##### Data supplied #####
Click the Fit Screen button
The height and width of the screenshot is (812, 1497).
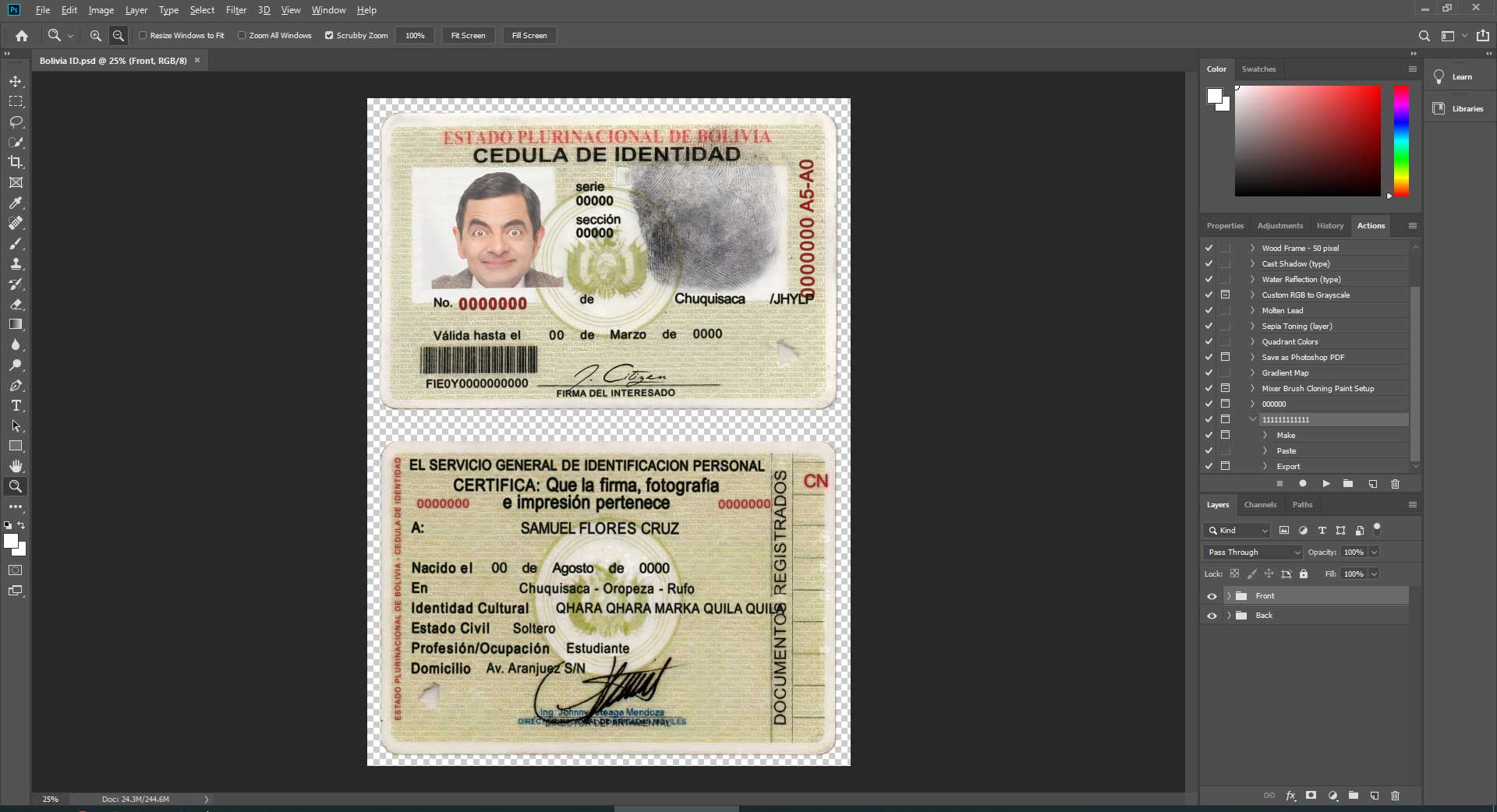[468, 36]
#####
##### Data supplied #####
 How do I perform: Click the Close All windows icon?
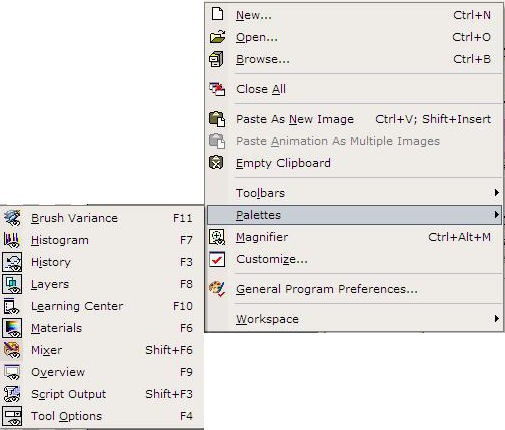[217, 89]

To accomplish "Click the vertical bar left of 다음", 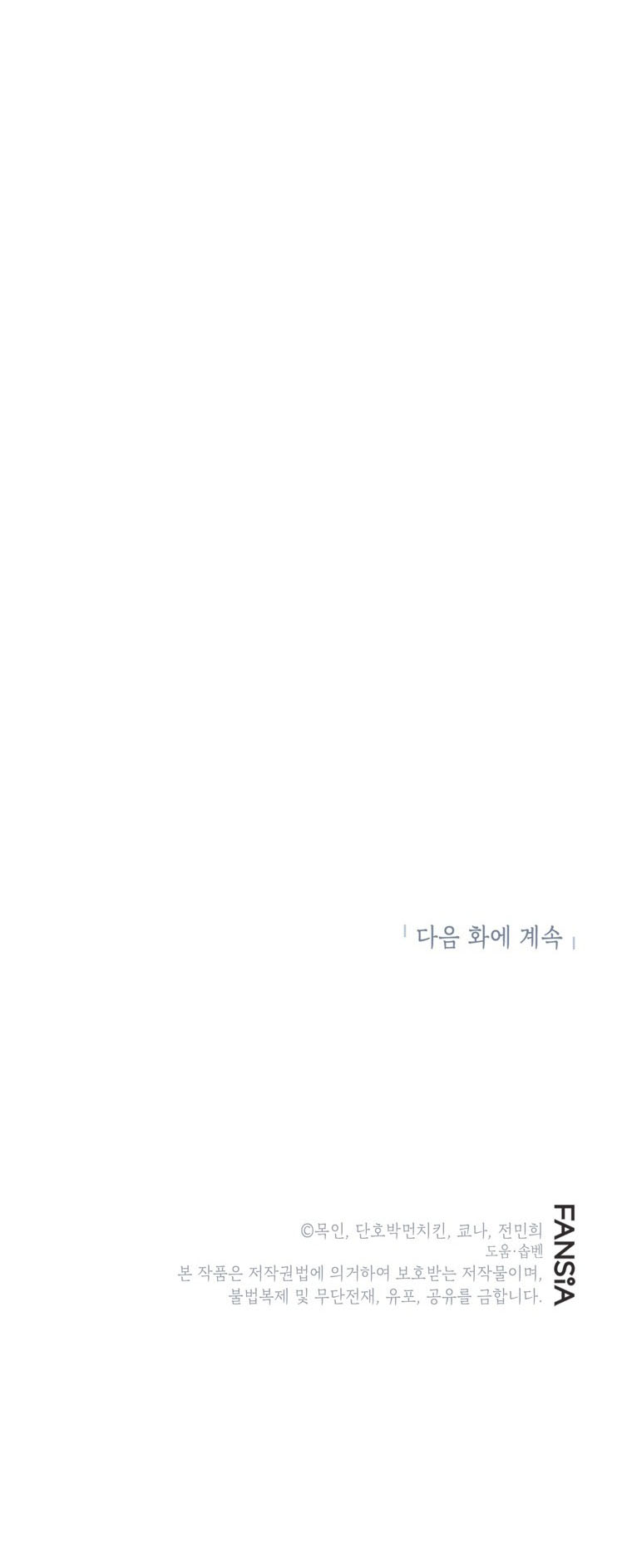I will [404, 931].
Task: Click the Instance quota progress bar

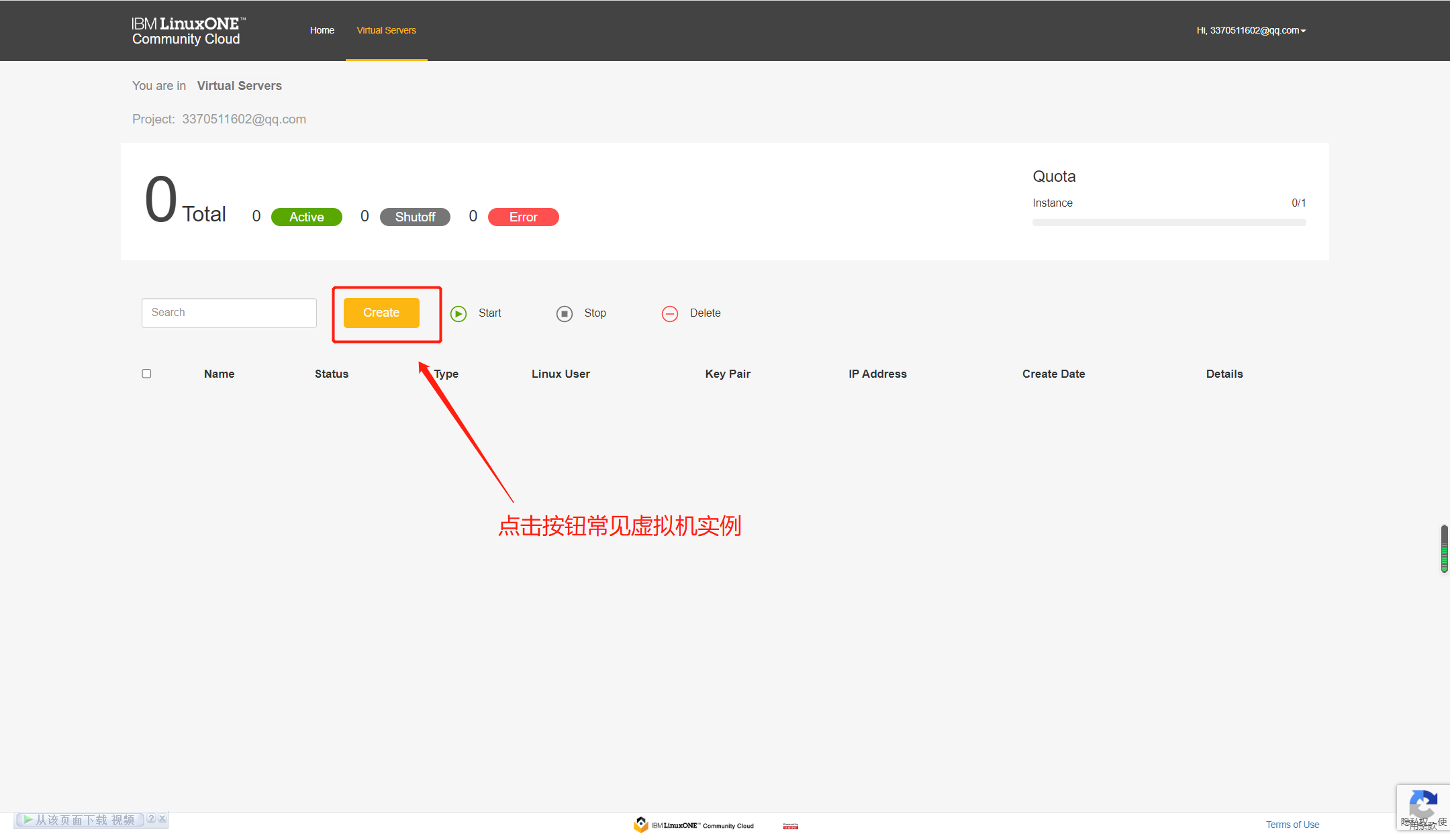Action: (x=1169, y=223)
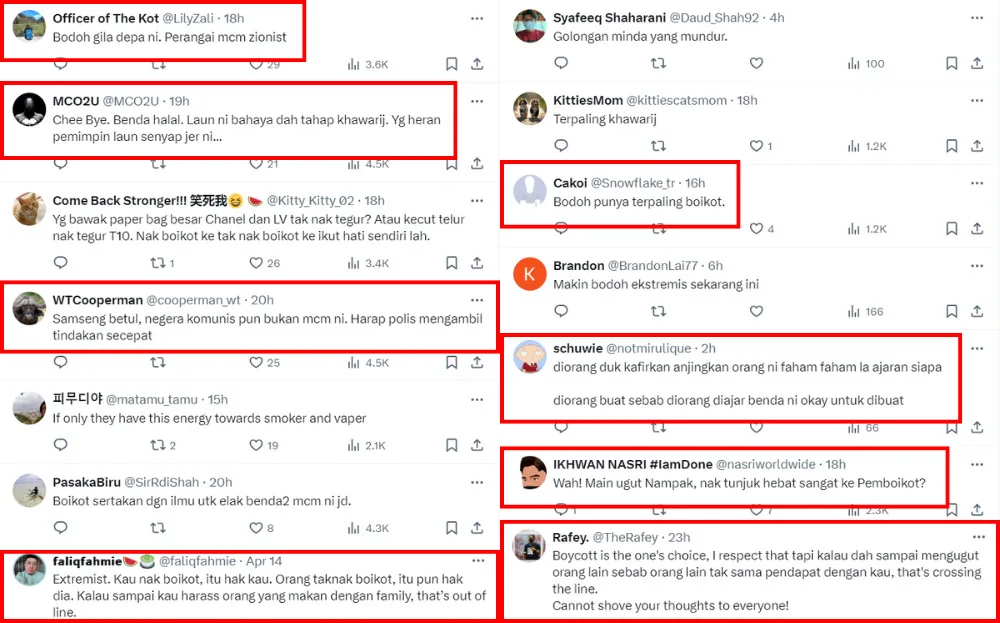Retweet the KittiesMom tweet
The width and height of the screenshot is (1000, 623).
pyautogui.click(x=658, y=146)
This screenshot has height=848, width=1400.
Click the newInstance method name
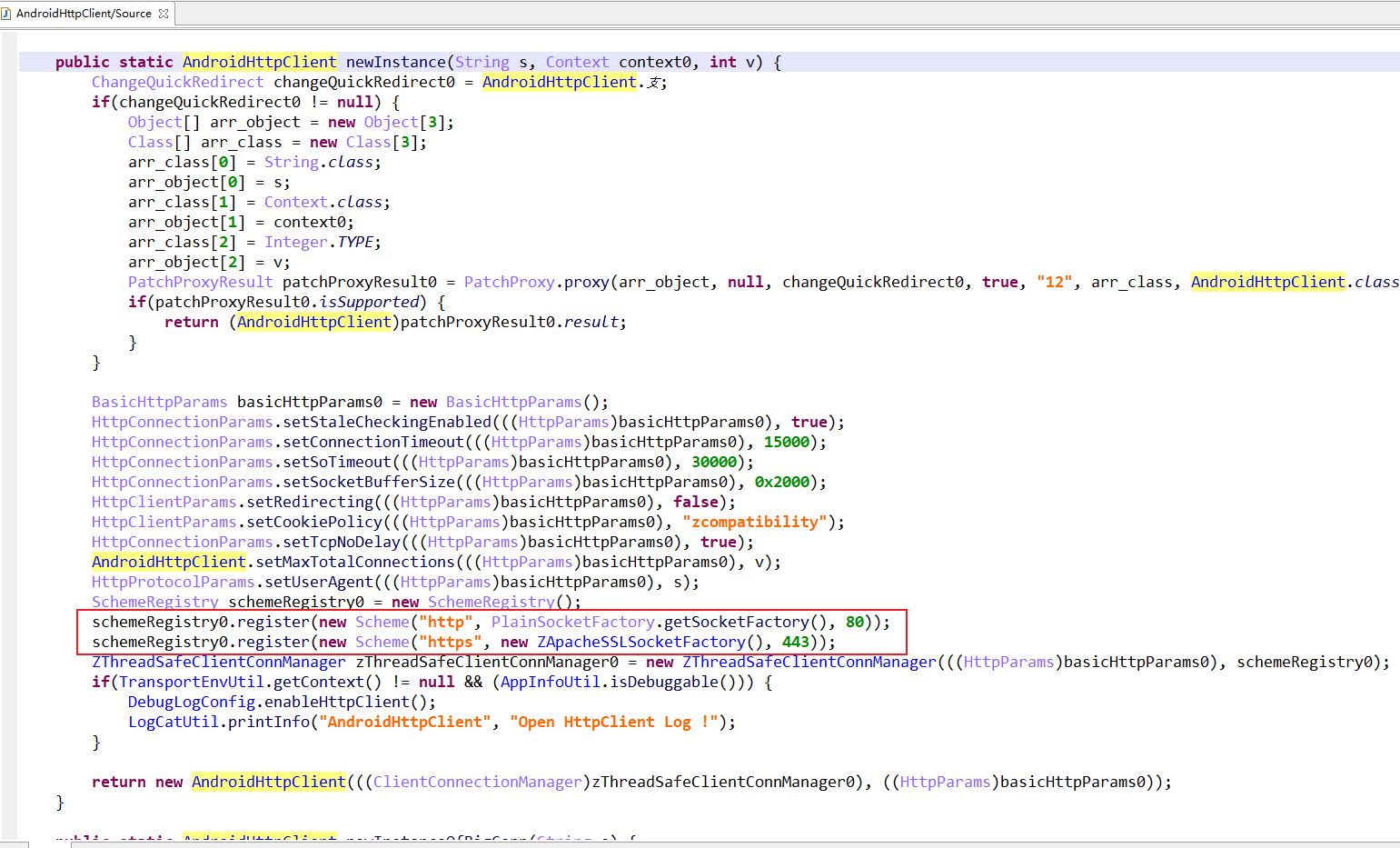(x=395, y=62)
#####
##### Data supplied #####
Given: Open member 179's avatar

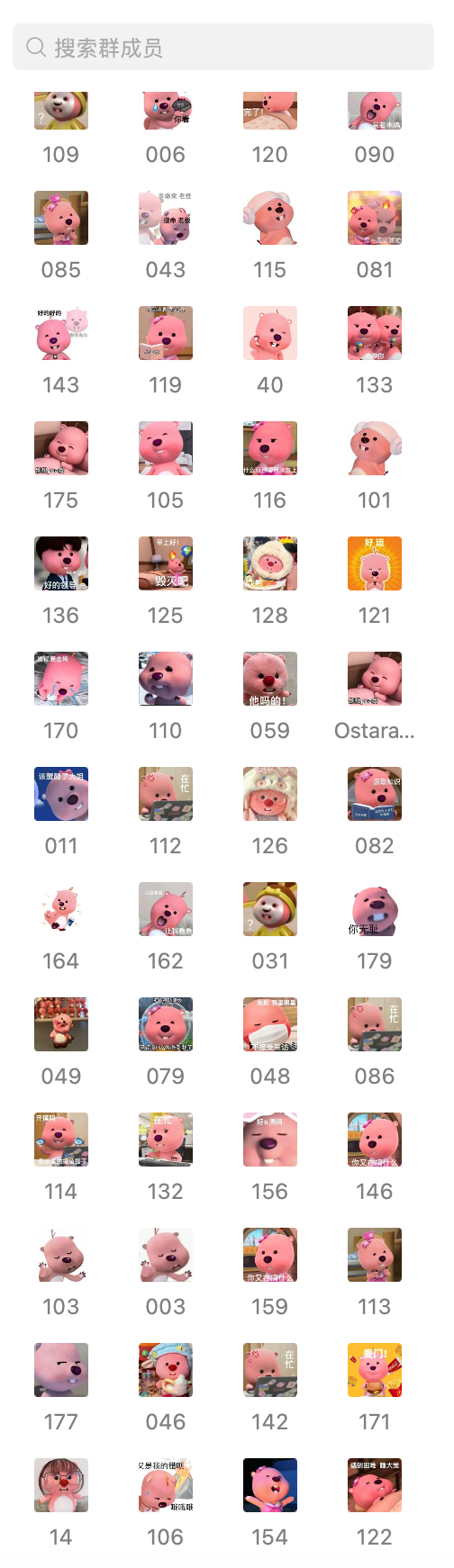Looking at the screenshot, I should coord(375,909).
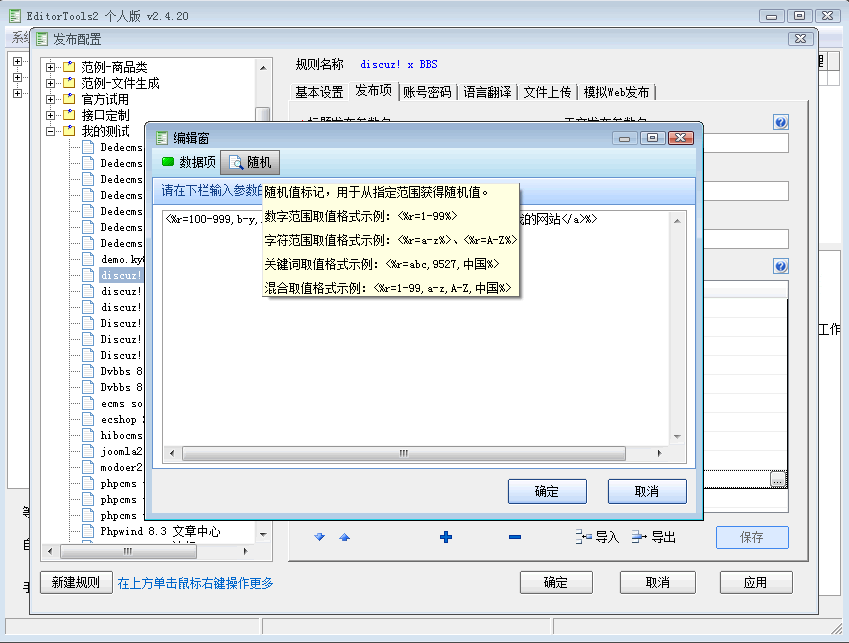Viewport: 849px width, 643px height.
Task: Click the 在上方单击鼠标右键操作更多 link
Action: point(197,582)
#####
**Aim**
Write out every line in the records from the one containing "This screenshot has height=848, width=1400." down to the one containing "(x=395, y=62)", both included, and leave the pictures out.

**Right answer**
This screenshot has height=848, width=1400.
Click the newInstance method name
(x=395, y=62)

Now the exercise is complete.